If you asked him just then which label he wanted to be remembered by, he probably would have said, “disciple.” He would have been proud of this. After all, he wasn’t just any old disciple, he was the one they’d put in charge of the money – and it is hardly a recent phenomenon that money in the church is a very big deal.
And if, after the incident, you asked him how he felt about what happened, he probably would have said, “angry,” or maybe “humiliated.” The One to whom he’d dedicated his life had chastised him openly, in front of other people, and all he was trying to do was be practical. He’d tell you that he was trying to remind them of their purpose, and all the thanks he gets is Jesus telling him that it was perfectly fine – even admirable - to throw away an entire year’s worth of money.

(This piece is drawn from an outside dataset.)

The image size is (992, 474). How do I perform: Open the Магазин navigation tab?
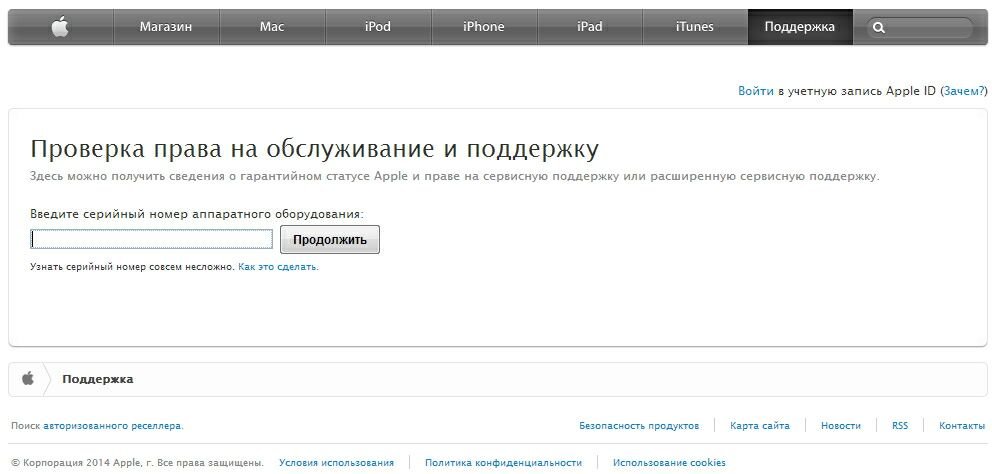(x=166, y=27)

But it wasn’t perfectly fine, he’d tell you. It was reckless and extravagant and… wild. And it wasn’t as if they had a whole lot laying around to waste, after all.

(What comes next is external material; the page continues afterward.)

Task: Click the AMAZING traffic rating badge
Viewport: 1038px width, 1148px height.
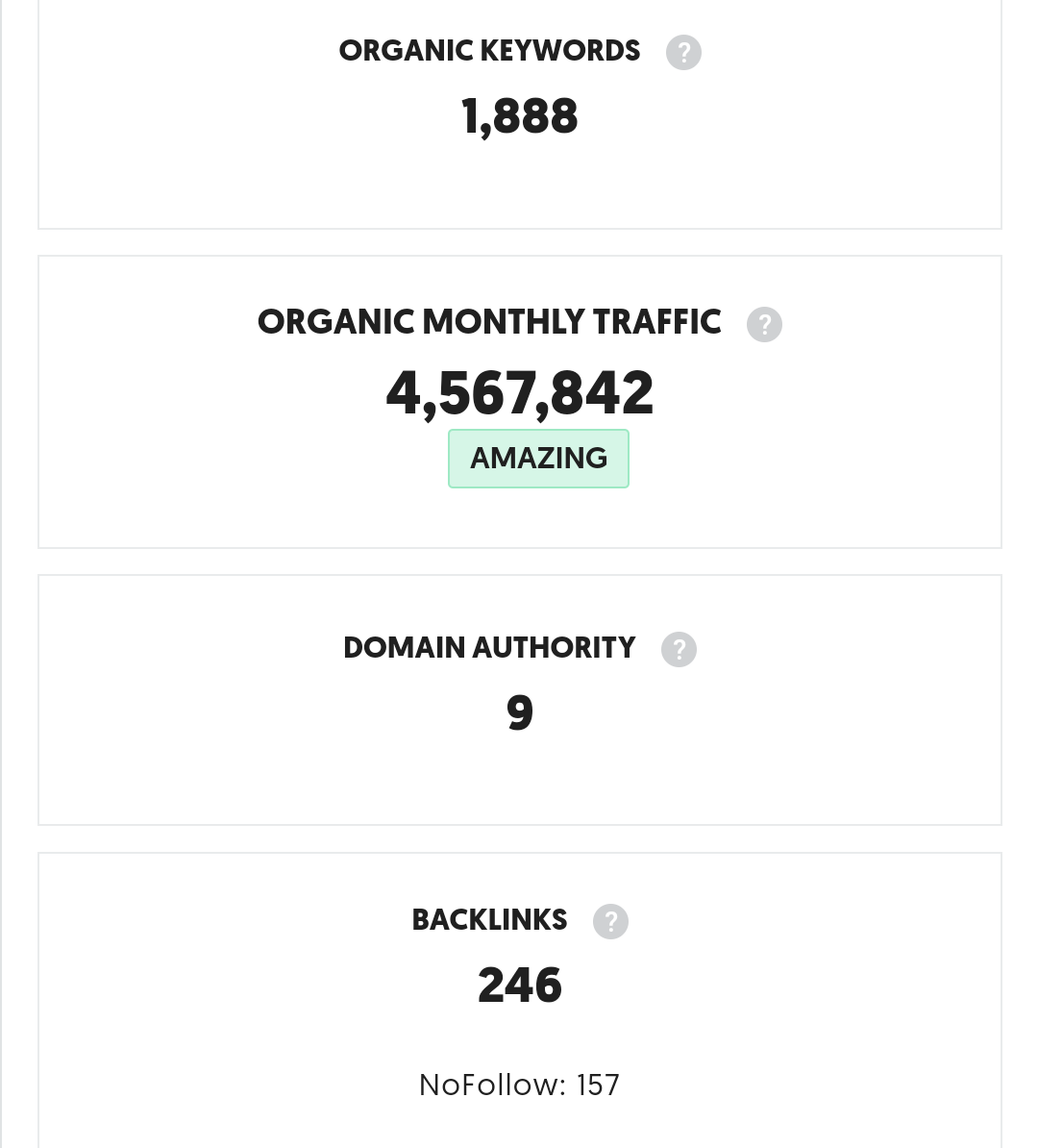Action: (538, 459)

And maybe if you looked into his eyes, sitting there outside the house with the odor of that cloying, musky, noxious perfume still hanging in the air around him… if you looked into his eyes as he sat there, alone and feeling indignant, you’d see in those eyes the beginnings of a plan… a scheme… a rumbling dark something in the seat of his soul that both drew him deeper and terrified him – the beginnings of betrayal. Of course, he wouldn’t tell you about that part. How could he?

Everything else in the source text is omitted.